• **What the task requires**
Reproduce everything from the line that contains "Given: Click the sort list icon beside 更改排序" down to the line that contains "Select the About tab" in the listing below, word for word and nothing more. Leave the pictures out.

• **Supplied material**
——
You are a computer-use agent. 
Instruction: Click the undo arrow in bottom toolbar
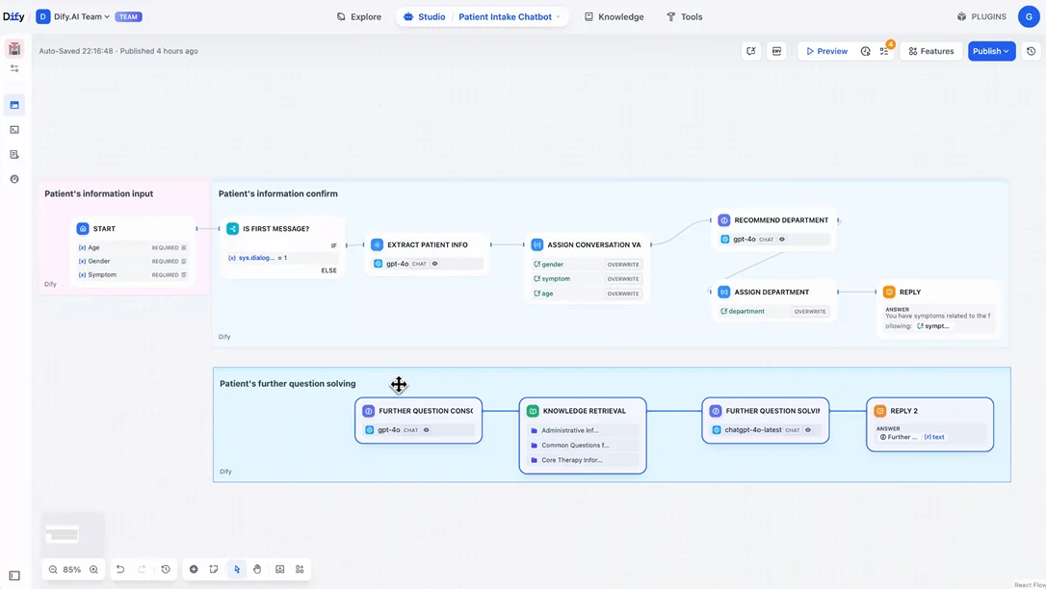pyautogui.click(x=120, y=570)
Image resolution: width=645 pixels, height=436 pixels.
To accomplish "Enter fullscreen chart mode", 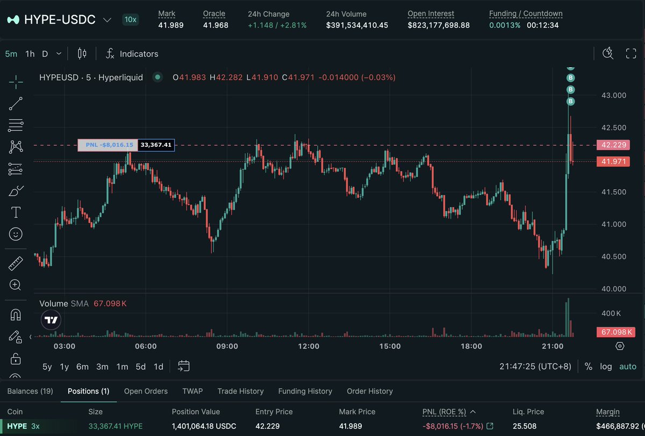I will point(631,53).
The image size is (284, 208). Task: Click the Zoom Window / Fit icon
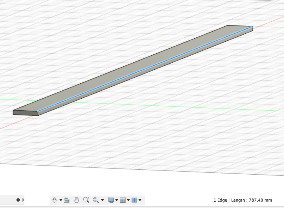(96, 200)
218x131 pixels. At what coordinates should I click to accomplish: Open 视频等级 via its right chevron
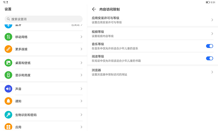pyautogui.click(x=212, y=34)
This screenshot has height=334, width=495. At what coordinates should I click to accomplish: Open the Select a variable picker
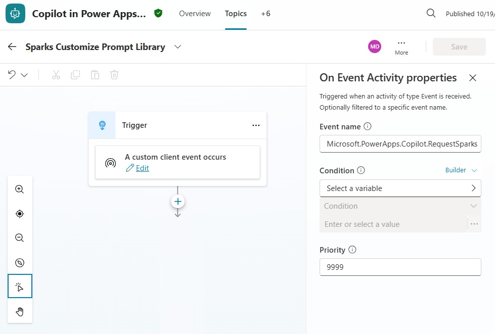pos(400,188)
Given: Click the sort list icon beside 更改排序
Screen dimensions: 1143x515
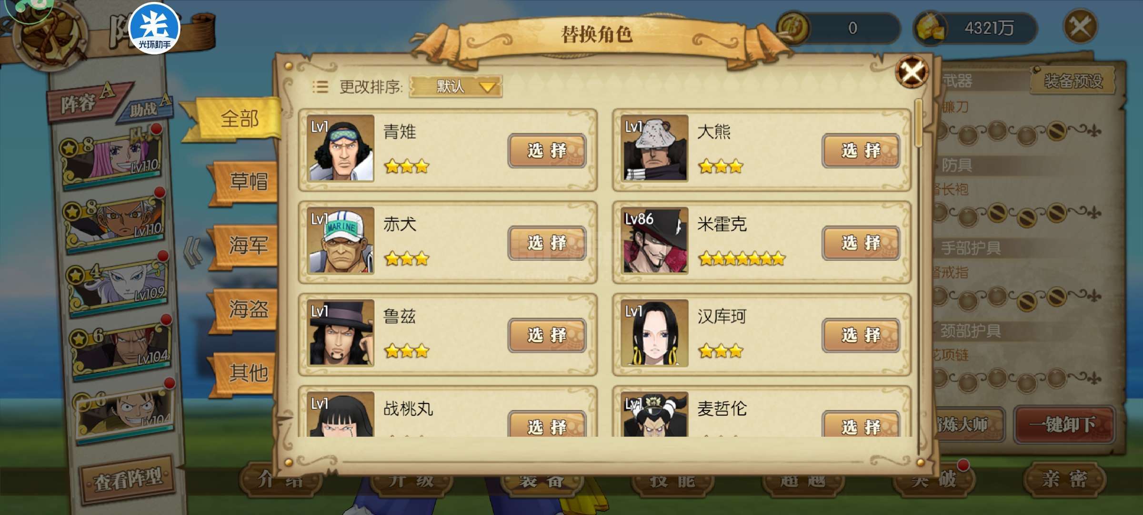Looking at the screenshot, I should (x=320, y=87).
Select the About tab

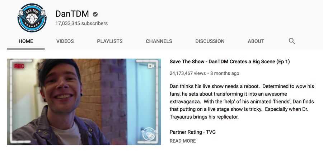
——
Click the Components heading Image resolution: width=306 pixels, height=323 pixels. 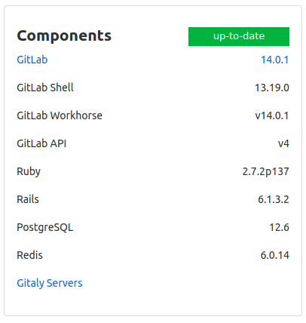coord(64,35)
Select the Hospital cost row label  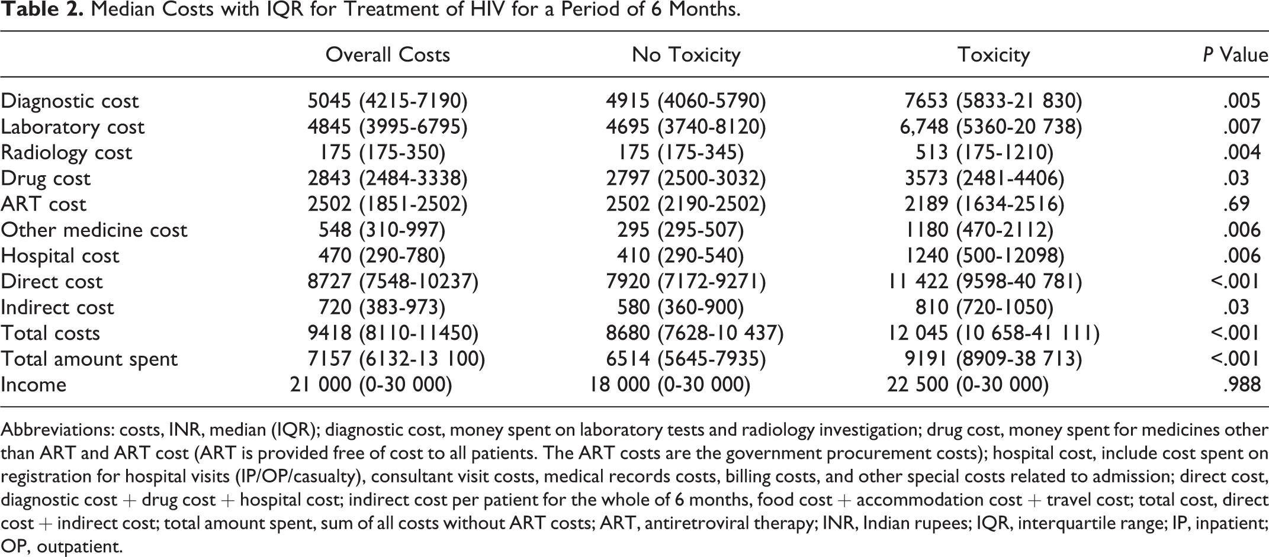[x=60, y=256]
——
• **Worked solution**
Given: Click the sort list icon beside 更改排序
Screen dimensions: 1143x515
Looking at the screenshot, I should (x=320, y=87).
Select the About tab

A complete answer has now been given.